To była połowa stycznia ubiegłego roku. Tuż po północy jedna z lokatorek wielorodzinnego budynku zadzwoniła pod numer alarmowy z informacją, że wokół jest pełno domu. Dyżurny usłyszał przez telefon kaszel kobiety i natychmiast skierował na miejsce straż pożarną.
W rezultacie w akcji gaszenia pożaru uczestniczyło 11 zastępów i 36 strażaków. Było też sześć karetek pogotowia i dwa policyjne radiowozy. Z żywiołem walczono przez całą noc, prawie 9 godzin. Niestety, trzy osoby, w tym kobieta, zginęły, a kilka zostało rannych. Ofiary śmiertelne to lokatorzy mieszkania na drugim piętrze, gdzie pod drzwiami znajdowało się źródło ognia.
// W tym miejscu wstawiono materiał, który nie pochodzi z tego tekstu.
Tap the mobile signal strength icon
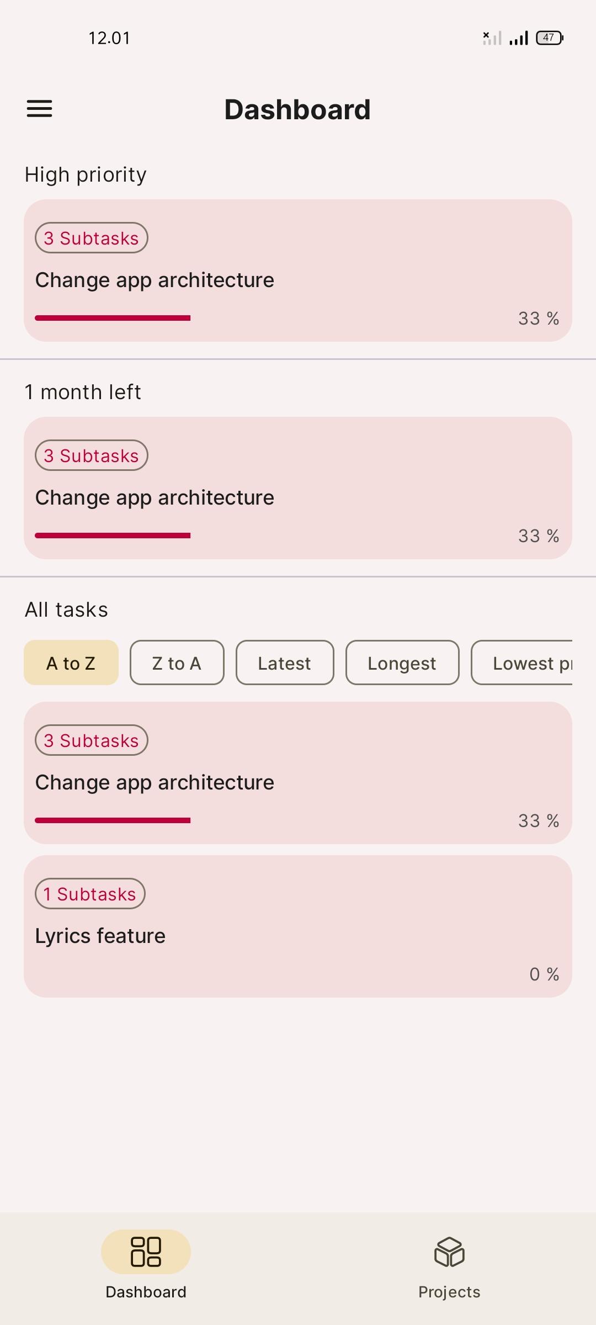596x1325 pixels. pos(519,38)
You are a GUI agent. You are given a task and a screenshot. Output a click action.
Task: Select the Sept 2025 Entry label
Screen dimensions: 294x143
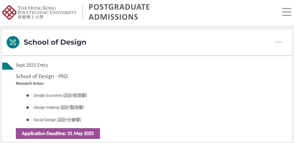[x=32, y=65]
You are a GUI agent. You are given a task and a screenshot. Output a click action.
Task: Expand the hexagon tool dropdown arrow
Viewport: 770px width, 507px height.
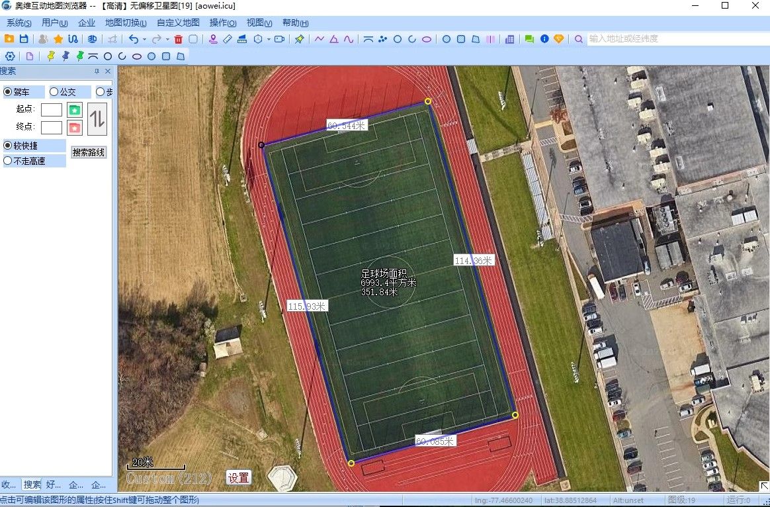tap(269, 39)
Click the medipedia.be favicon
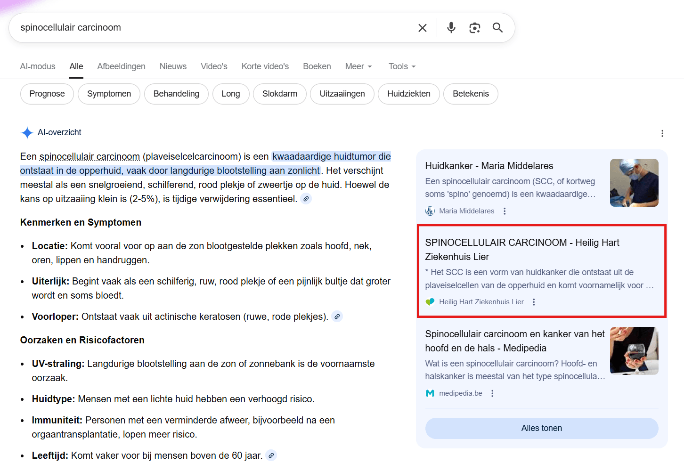This screenshot has height=471, width=684. tap(429, 393)
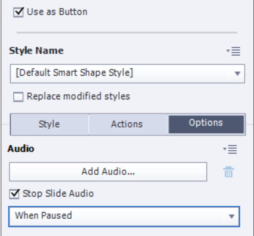Click the Replace modified styles label
Image resolution: width=254 pixels, height=236 pixels.
coord(78,96)
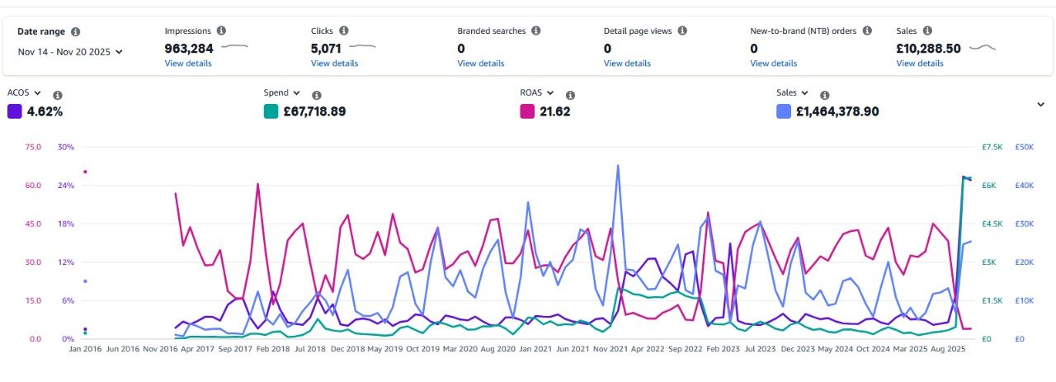
Task: Click the Clicks info icon
Action: [x=343, y=31]

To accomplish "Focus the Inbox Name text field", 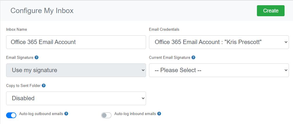I will (x=76, y=42).
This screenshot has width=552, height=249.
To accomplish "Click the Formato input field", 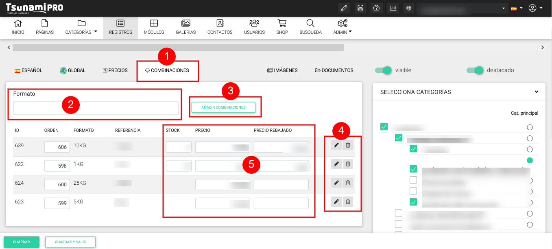I will (96, 108).
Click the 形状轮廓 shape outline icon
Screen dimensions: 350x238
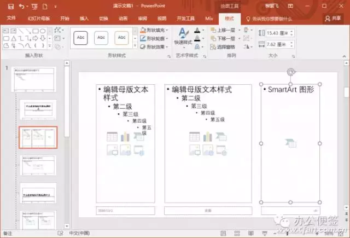(143, 38)
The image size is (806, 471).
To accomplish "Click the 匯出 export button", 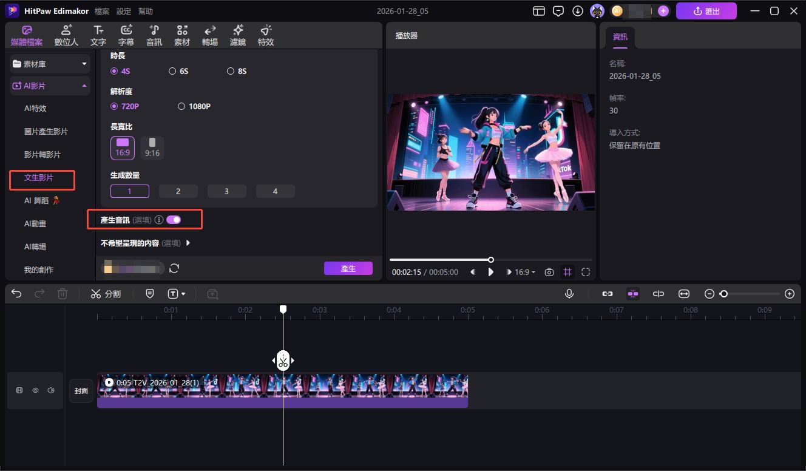I will (x=706, y=11).
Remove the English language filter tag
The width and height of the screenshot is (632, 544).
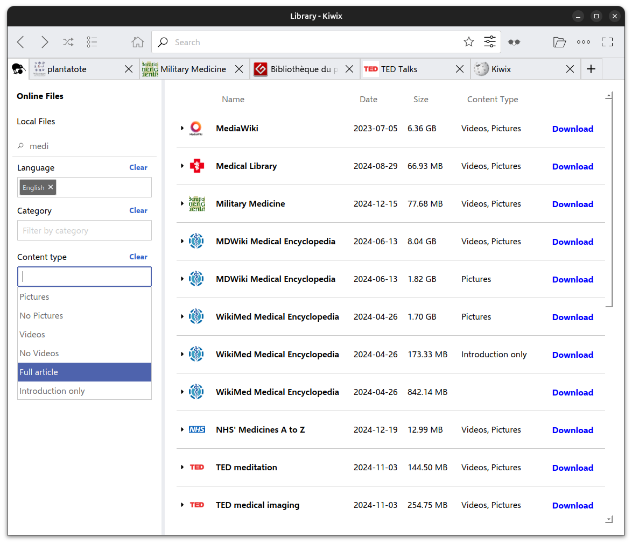(51, 187)
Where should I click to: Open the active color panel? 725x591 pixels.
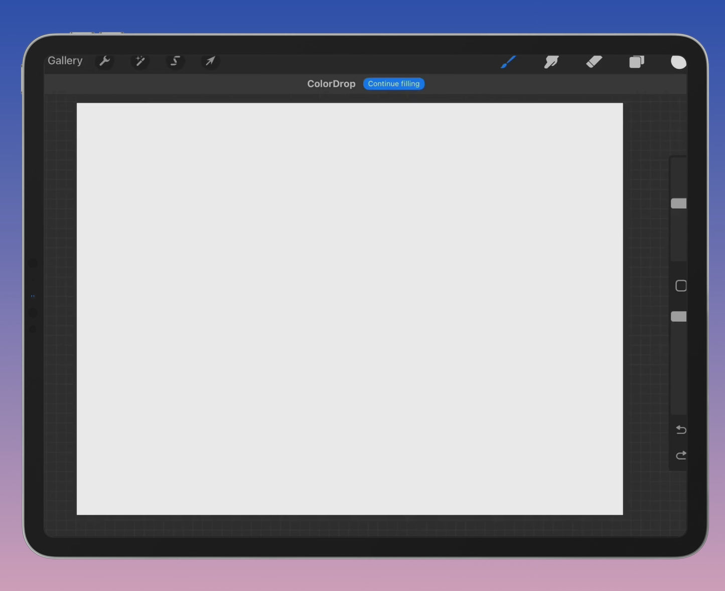click(x=678, y=62)
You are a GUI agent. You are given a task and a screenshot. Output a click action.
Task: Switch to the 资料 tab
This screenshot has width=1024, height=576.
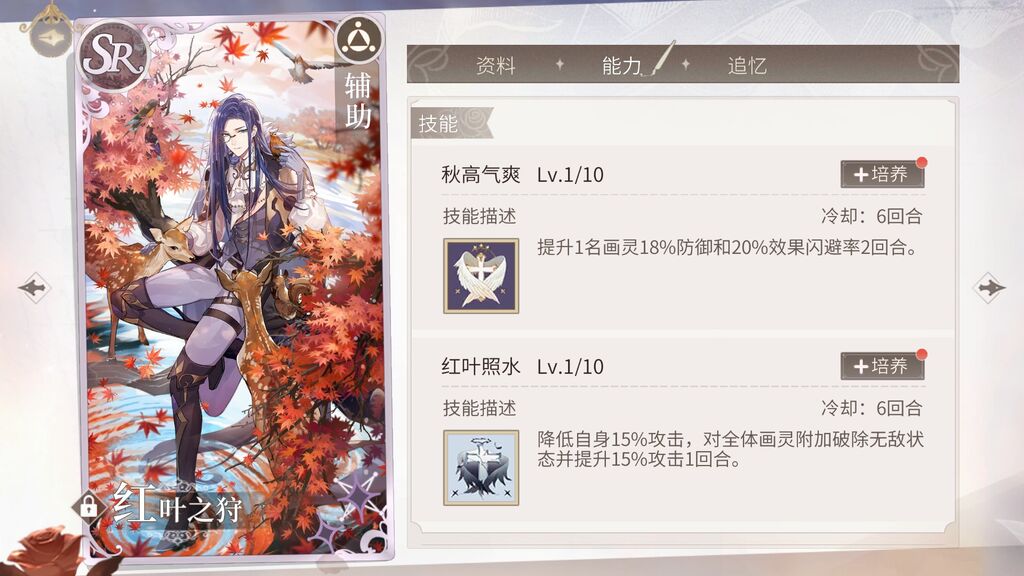(x=496, y=65)
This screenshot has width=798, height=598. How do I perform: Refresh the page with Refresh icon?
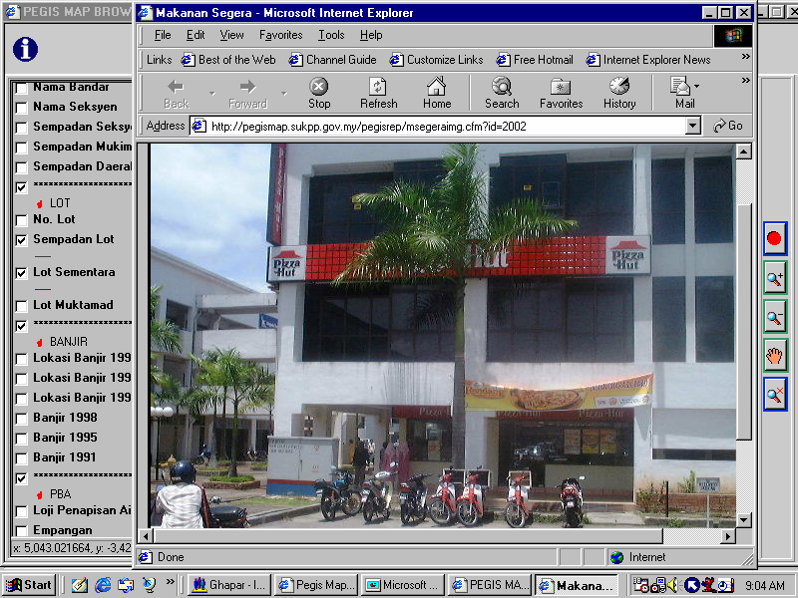click(x=378, y=93)
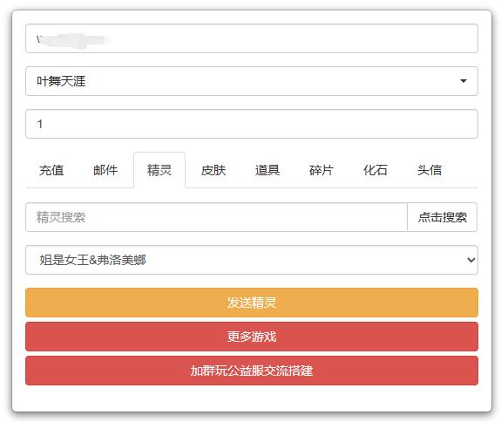Click chevron arrow on sprite selection dropdown
This screenshot has width=501, height=422.
tap(471, 260)
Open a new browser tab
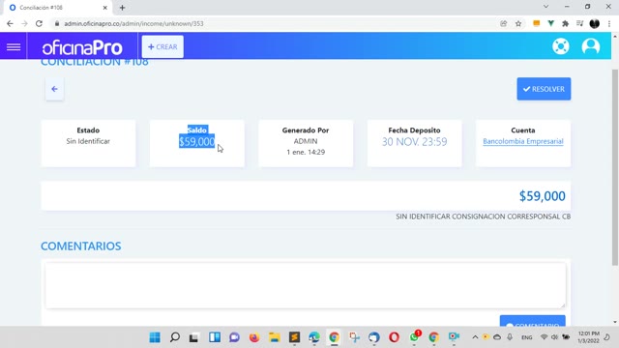The width and height of the screenshot is (619, 348). click(122, 8)
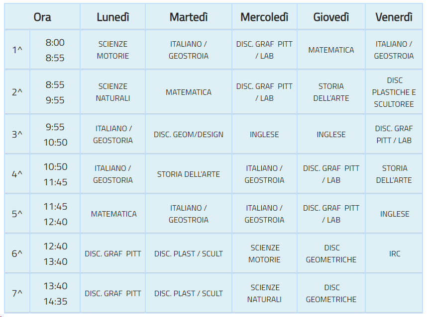Click the Venerdì column header
The image size is (427, 317).
click(x=394, y=17)
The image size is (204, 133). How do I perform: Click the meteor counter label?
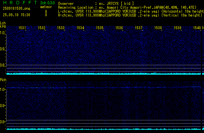(45, 7)
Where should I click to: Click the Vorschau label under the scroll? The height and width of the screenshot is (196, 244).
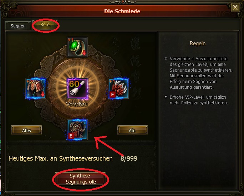coord(77,104)
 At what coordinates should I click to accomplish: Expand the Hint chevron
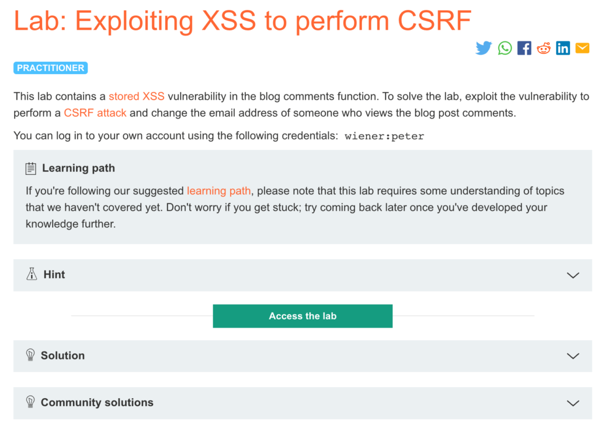coord(573,275)
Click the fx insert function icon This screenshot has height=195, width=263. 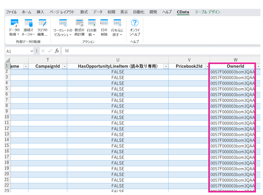pyautogui.click(x=57, y=51)
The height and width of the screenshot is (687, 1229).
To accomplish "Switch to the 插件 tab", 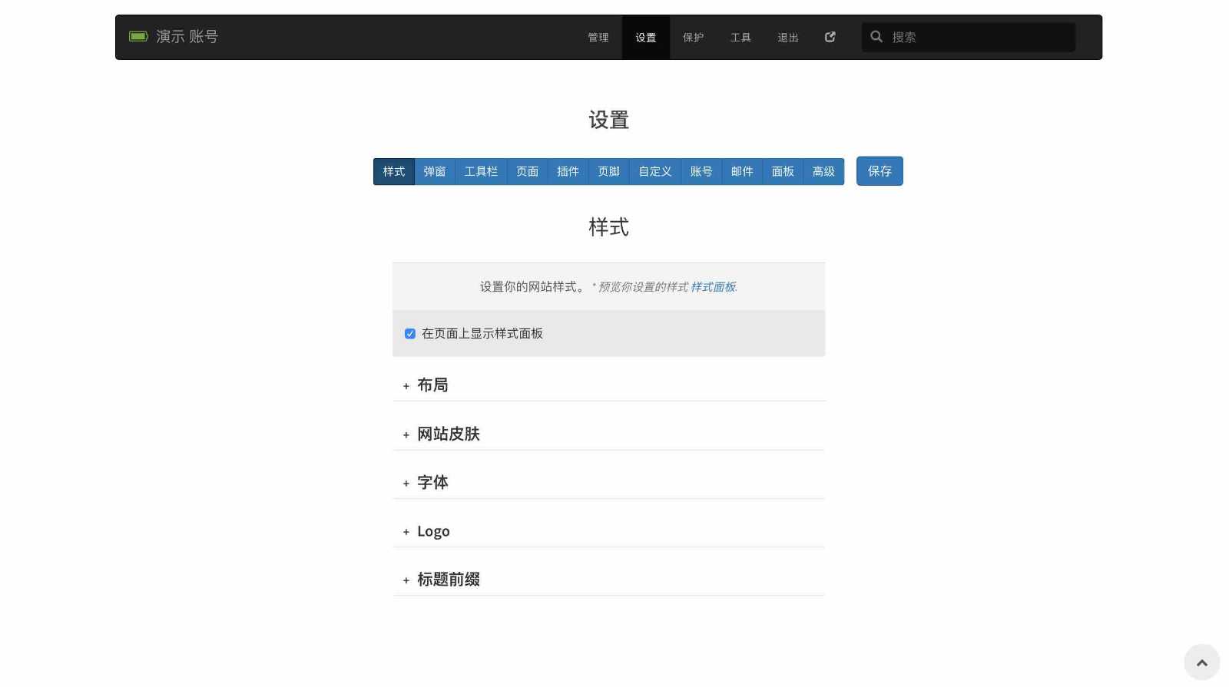I will coord(568,172).
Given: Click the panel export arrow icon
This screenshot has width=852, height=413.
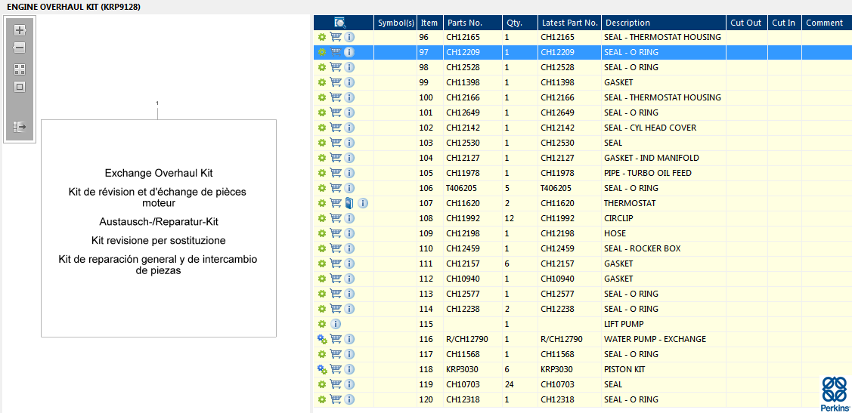Looking at the screenshot, I should click(20, 127).
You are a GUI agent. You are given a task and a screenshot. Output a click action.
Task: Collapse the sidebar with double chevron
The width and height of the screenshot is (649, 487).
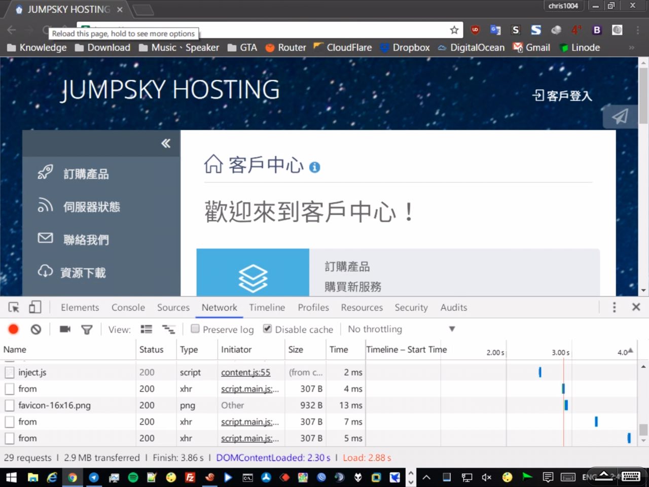[x=166, y=144]
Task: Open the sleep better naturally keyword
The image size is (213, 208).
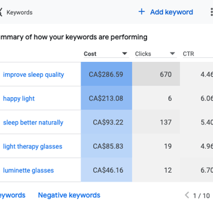Action: pos(33,122)
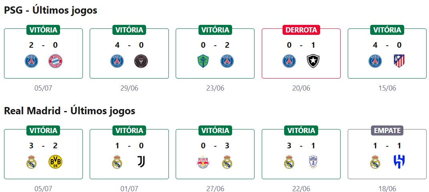Click the Bayern Munich crest

pos(55,61)
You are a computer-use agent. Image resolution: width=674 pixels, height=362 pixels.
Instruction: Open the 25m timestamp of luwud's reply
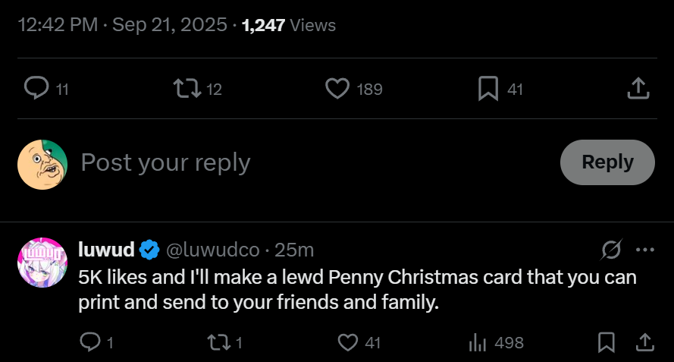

Biegli z zakresu pożarnictwa nie mieli wątpliwości, że pożar był następstwem celowego podłożenia ognia w konkretnym miejscu. Z uwagi na konstrukcję, to znaczy drewniane stropy i ściany wewnętrzne oraz drewniane podłogi i schody, budynek stanowił bezpośrednie zagrożenie niebezpiecznego rozprzestrzeniania się ognia na inne lokale mieszkalne.
Było więc realne zagrożenie zdrowia i życia wszystkich lokatorów. W zasadzie tylko szybka i sprawna akcja ratownicza pozwoliła uniknąć jeszcze większej tragedii. W kamienicy mieszkało bowiem ponad 20 osób, w tym dwuletnie dziecko.